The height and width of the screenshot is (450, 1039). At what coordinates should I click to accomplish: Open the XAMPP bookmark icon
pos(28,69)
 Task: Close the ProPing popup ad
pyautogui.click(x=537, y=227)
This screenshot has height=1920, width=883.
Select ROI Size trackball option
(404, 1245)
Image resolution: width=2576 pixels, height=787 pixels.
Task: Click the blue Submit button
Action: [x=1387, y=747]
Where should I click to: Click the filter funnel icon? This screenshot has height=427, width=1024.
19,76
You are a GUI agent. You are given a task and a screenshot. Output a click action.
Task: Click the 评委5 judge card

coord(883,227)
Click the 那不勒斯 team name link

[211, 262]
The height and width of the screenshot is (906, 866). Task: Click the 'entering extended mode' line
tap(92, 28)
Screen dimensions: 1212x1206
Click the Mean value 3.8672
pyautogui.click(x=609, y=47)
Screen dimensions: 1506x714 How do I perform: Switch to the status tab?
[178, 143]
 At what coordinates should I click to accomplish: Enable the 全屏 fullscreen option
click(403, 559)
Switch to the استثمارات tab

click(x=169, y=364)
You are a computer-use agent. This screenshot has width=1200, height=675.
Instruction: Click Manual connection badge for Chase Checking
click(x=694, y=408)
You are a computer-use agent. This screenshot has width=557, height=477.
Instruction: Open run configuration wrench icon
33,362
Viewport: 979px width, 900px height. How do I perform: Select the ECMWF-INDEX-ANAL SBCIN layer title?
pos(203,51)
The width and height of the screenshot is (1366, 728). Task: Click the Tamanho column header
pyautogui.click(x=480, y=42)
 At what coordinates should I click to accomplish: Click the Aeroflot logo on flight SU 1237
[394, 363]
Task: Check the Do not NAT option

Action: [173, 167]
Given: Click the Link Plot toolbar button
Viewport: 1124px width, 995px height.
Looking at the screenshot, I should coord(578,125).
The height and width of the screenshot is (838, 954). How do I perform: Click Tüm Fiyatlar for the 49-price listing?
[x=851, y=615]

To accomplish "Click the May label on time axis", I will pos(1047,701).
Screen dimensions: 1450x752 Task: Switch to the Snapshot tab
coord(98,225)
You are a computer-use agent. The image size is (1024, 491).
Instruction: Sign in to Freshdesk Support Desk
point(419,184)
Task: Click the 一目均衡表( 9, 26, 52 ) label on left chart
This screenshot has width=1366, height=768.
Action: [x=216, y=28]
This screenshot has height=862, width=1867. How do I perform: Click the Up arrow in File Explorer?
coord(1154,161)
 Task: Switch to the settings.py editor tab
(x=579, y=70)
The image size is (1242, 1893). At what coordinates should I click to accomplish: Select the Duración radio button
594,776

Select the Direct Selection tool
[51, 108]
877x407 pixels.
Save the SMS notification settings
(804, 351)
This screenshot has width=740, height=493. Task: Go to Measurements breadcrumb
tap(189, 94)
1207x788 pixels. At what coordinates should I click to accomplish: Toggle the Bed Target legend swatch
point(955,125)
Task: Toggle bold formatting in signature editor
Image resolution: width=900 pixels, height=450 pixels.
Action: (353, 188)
▬▬▬▬▬▬
EXERCISE AIM
Repeat, exactly as they stand above, the lines from the line with "Task: Check the Do not NAT option" to the line with "Task: Toggle bold", both lines included.

TASK OUTPUT
Task: Check the Do not NAT option

Action: [173, 167]
Given: Click the Link Plot toolbar button
Viewport: 1124px width, 995px height.
Looking at the screenshot, I should coord(578,125).
The height and width of the screenshot is (838, 954). How do I perform: Click Tüm Fiyatlar for the 49-price listing?
[x=851, y=615]

To accomplish "Click the May label on time axis", I will pos(1047,701).
Screen dimensions: 1450x752 Task: Switch to the Snapshot tab
coord(98,225)
You are a computer-use agent. The image size is (1024, 491).
Instruction: Sign in to Freshdesk Support Desk
point(419,184)
Task: Click the 一目均衡表( 9, 26, 52 ) label on left chart
This screenshot has width=1366, height=768.
Action: [x=216, y=28]
This screenshot has height=862, width=1867. How do I perform: Click the Up arrow in File Explorer?
coord(1154,161)
 Task: Switch to the settings.py editor tab
(x=579, y=70)
The image size is (1242, 1893). At what coordinates should I click to accomplish: Select the Duración radio button
594,776

Select the Direct Selection tool
[51, 108]
877x407 pixels.
Save the SMS notification settings
(804, 351)
This screenshot has width=740, height=493. Task: Go to Measurements breadcrumb
tap(189, 94)
1207x788 pixels. At what coordinates should I click to accomplish: Toggle the Bed Target legend swatch
point(955,125)
Task: Toggle bold formatting in signature editor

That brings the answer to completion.